Le Royaume d’Espagne soutient cependant que les plans d’urgence externes manquants n’auraient pas encore dû être établis. En effet, l’article 11, paragraphe 1, sous c), de la directive Seveso II ne prévoit aucun délai pour l’établissement de ces plans.

12.

Lorsqu’une disposition d’une directive ne contient pas de délai précis pour sa transposition, normalement le délai général de transposition trouve application ( 4 ). Toutefois, les deux parties se réfèrent à juste titre à l’article 11, paragraphe 1, sous b), de la directive Seveso II, qui accorde aux exploitants des délais plus longs pour transmettre des informations qui sont nécessaires pour les plans d’urgence externes. Par conséquent, ces plans ne peuvent être établis avant que les informations ne soient transmises.

13.

La Commission soutient que l’obligation d’adopter des plans d’urgence externes soit liée aux délais de transmission des informations nécessaires.

14.

Toutefois, les délais prévus à l’article 11, paragraphe 1, sous b), de la directive Seveso II ne peuvent s’étendre directement au point c). En effet, les autorités compétentes ont besoin de suffisamment de temps pour établir lesdits plans après réception des informations.

15.

Dès lors, on ne saurait déduire de la directive aucun délai précis pour l’établissement des plans d’urgence externes.

16.

Pourtant, l’article 11, paragraphe 1, sous c), de la directive Seveso II contient une obligation inconditionnelle des États membres qui est d’une grande importance pour les objectifs de la directive. Ainsi que l’énonce expressément l’article 41 de la charte des droits fondamentaux de l’Union européenne, les autorités publiques sont tenues de remplir leurs obligations dans un délai raisonnable en vertu du principe de bonne administration que doivent également respecter les États membres lors de l’application du droit communautaire ( 5 ). En conséquence, les États membres ne peuvent retarder l’adoption des plans d’urgence externes de manière injustifiée ( 6 ).

17.

Ainsi, il conviendrait de clarifier quel serait le délai approprié pour l’établissement d’un plan d’urgence externe. Cela devrait être clarifié au moyen de l’ensemble des circonstances pertinentes ( 7 ). Il est exact que cela peut dépendre des circonstances de chaque cas d’espèce ( 8 ); néanmoins, la Commission peut en principe établir de manière concluante son grief relatif à une violation à l’échelle nationale en se fondant sur des statistiques. Dans le cadre de cette démarche, il n’y aurait lieu d’examiner les cas particuliers que dans la mesure où la défense de l’État membre se fonde sur des cas particuliers.

● **OBJECTIFS**
• a. Relevez toutes les dispositions juridiques précises (article et texte concerné) citées dans l'extrait sur la directive Seveso II.
• b. D'après l'extrait sur la directive Seveso II, sur quoi la Commission peut-elle en principe se fonder pour établir de manière concluante son grief relatif à une violation à l'échelle nationale ?
• c. Poursuivez l'extrait sur la directive Seveso II à partir de sa dernière phrase.
Le matériel ci-après provient d'une autre source.

● **MATÉRIEL SOURCE**
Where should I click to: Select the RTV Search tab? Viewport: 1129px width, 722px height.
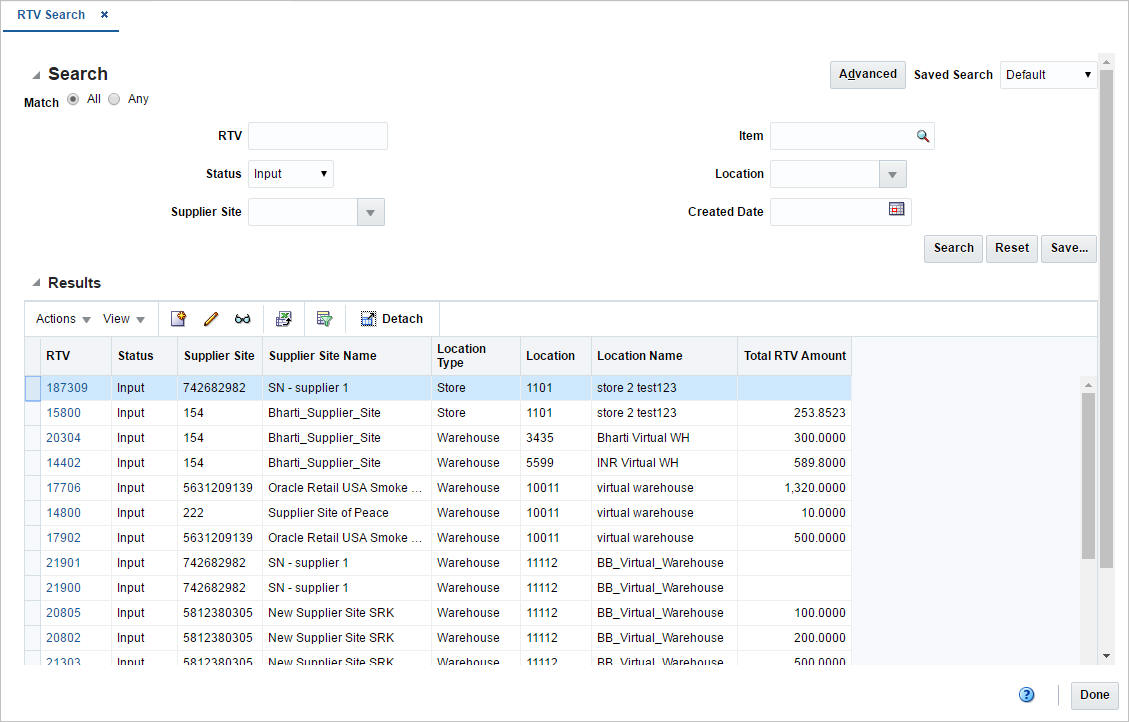[50, 15]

● **CORRIGÉS**
• a.
- L'article 11, paragraphe 1, sous c), de la directive Seveso II
- L'article 11, paragraphe 1, sous b), de la directive Seveso II
- L'article 41 de la charte des droits fondamentaux de l'Union européenne

• b. Sur des statistiques.

• c.
18.

En l’espèce, il n’est pas contesté qu’en Espagne les plans d’urgence externes n’existent pas, pour toutes les entreprises concernées, depuis de nombreuses années. S’il est exact que les chiffres ne sont pas suffisamment détaillés pour constater dans quels cas les délais prévus à l’article 11, paragraphe 1, sous b), de la directive Seveso II pour la transmission des informations nécessaires sont déjà écoulés depuis longtemps. Mais le Royaume d’Espagne ne se défend pas en affirmant qu’il n’y aurait pas eu suffisamment de temps pour établir les plans d’urgence externes. En conséquence, il y a lieu de considérer qu’il y a eu suffisamment de temps pour établir ces plans.

19.

En revanche, le Royaume d’Espagne justifie l’absence de plans d’urgence externes par le fait que les autorités compétentes ont été contraintes d’attendre les plans d’urgence internes et les informations des entreprises. Il faut reconnaître que, sans ces mesures, les plans d’urgence externes ne peuvent être établis.

20.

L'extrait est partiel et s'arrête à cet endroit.